### Provided passage
--
Numerical models bypass the above-mentioned time constraint by simulating the model over time using a time-stepping method. This method allows for the simulation of increasingly complicated scenarios, particularly those involving scheduling, mobility models, and heterogeneous infrastructure and applications.

Using the same example above, we develop a numerical alternative to model the throughput q of a network connection (Wiesner et al., 2021). A network simulator might, for instance, deliver packets of size s\ following a random distribution D with a probability of p. The throughput is determined by executing this simulation for time t and then calculating the total number of transmitted bits.

It should be emphasized that p was a real number between 0\ and\ 1 in the analytical model, whereas, in the numerical one, it is a real probability that a package will be delivered. As a result, the numerical model includes randomness. Similarly, D is a random distribution as well, which in this scope, is typically a Poisson distribution. To minimize the impact of randomness, sensitive simulations should be performed many times and their output aggregated, as opposed to analytical models that, although more abstract, always produce accurate results. This situation also demonstrates another drawback of numerical models: Their outcome is more difficult to evaluate. Furthermore, at least within the context of network simulations, numerical model execution can be time-consuming, while analytical ones are typically quite quick.

Numerical models can be classified into three types: continuous, discrete event, and discrete rate. It is essential to choose the right one that suits the simulated system. This decision may be made using the real process. These types are explored in more detail below:

Continuous Simulation

As the term implies, continuous simulation is suitable for systems whose states change continuously over time. It indicates that time intervals are predefined and identical. This sort of modeling employs an approximation approach that entails taking small intervals to detect changes in processes. As an example, consider the volume of a liquid in a tank. We observe the changes in the state during the process at short time intervals; the shorter these intervals, the precise the result since the approximation is more exact. It does, however, make the simulation run slower and take longer.

Discrete Event Simulation

Discrete event simulation (DES) utilizes a queue of events that occur at a certain time. These events are handled chronologically, and every processed event may lead to the addition of new ones to that queue. It is assumed that the system does not change the state between successive occurrences. Hence, the simulation can go straight from one event to another. This enables it to run at a quicker rate than in real-time. When there are no more events in the queue or a preset time limit is achieved, the simulation terminates. While a DES grows approximately linearly with the number of events, it is notoriously difficult to parallelize owing to its sequential nature (Svorobej et al., 2019).

Discrete Rate Simulation

Because it incorporates the characteristics of the preceding two simulation approaches, discrete rate simulation is considered a hybrid kind of simulation. It represents flows in the same way that a continuous model does, but it only updates values in response to an event, like a DES. Continuous and discrete rate models both adhere to the First In First Out (FIFO) principle (Krahl, 2009). Time intervals, on the other hand, are event-dependent. This time-based distinction is depicted in Figure ‎1.7. In this figure, discrete event, and discrete rate simulation both exhibit variable time intervals, but their distinction derives from the process types on which they concentrate their attention.
--
### Data section
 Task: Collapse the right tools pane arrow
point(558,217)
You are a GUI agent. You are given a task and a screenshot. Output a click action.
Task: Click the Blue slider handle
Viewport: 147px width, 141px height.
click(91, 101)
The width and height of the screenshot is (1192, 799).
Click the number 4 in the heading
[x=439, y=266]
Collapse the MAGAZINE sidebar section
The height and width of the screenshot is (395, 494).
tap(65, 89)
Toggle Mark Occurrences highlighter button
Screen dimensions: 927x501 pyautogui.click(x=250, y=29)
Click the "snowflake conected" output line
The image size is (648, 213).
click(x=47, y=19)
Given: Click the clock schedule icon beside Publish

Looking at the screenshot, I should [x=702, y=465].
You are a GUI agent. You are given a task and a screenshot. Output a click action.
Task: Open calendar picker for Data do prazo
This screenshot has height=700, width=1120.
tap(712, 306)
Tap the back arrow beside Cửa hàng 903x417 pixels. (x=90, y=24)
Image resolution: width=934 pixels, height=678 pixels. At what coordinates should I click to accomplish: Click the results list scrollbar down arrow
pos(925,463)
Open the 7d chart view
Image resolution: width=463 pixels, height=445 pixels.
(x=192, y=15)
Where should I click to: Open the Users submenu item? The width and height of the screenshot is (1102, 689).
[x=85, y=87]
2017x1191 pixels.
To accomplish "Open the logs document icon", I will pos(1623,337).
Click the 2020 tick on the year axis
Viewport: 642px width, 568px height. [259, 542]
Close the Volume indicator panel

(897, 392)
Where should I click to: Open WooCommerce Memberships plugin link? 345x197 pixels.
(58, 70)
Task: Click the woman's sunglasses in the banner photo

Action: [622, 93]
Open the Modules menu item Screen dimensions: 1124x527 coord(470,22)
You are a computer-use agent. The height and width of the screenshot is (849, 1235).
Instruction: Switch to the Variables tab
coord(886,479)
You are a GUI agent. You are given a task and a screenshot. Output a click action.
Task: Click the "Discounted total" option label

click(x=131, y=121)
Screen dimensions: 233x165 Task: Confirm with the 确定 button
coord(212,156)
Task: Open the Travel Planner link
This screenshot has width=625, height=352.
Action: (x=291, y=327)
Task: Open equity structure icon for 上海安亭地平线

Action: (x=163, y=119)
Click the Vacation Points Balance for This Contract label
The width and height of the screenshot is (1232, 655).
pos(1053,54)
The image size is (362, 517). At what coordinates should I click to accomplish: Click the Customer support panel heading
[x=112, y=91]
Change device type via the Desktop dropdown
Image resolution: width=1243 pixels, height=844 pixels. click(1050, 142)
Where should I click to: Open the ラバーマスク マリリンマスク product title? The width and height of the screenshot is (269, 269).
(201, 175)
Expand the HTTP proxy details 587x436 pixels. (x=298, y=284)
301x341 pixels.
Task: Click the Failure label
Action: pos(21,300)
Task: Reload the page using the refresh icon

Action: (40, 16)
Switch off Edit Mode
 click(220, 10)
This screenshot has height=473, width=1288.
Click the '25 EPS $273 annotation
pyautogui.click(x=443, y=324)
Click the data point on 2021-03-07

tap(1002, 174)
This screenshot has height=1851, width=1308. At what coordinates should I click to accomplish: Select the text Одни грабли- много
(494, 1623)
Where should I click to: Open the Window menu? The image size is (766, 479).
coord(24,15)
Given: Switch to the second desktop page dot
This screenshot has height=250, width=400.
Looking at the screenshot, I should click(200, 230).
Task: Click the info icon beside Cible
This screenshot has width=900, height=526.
--
### Tasks to complete
a: Condense the paragraph in the passage on numerical simulation models that begins "Discrete event simulation (DES) utilizes" into a bulleted list that keeps its main facts.
b: Carry the passage on numerical simulation models forward from its final sentence.

### Responses to the exercise
a:
- DES uses a queue of events, each occurring at a certain time.
- Events are handled in chronological order, and each processed event may add new events to the queue.
- The system is assumed not to change state between events, so the simulation jumps straight from one event to the next and can run faster than real time.
- The simulation ends when the queue is empty or a preset time limit is reached.
- A DES grows roughly linearly with the number of events, but its sequential nature makes it notoriously hard to parallelize (Svorobej et al., 2019).

b:
image

Figure ‎1.7 Types of modeling

1.3.7 Discussion

Through the previous sections, we have been able to explore simulation concepts and approaches. As previously mentioned, it is essential to choose the proper modeling type based on the real system before beginning the simulation. While analytical models provide a high degree of abstraction, making them well-suited for large-scale experiments, they are unable to model edge computing environments for a variety of reasons. First, modeling an application scheduler in a meaningful manner using just analytical models is difficult since it responds to a specific state and state changes in the infrastructure. Additionally, it is far from being easy to model heterogeneous infrastructures. This is why the existing edge computing analytical models presented later in Section ‎2.3.3 are oversimplified and make many assumptions, such as an even distribution of devices and virtual machines and ignoring mobility. In contrast, this is where numerical models, particularly DES, shine.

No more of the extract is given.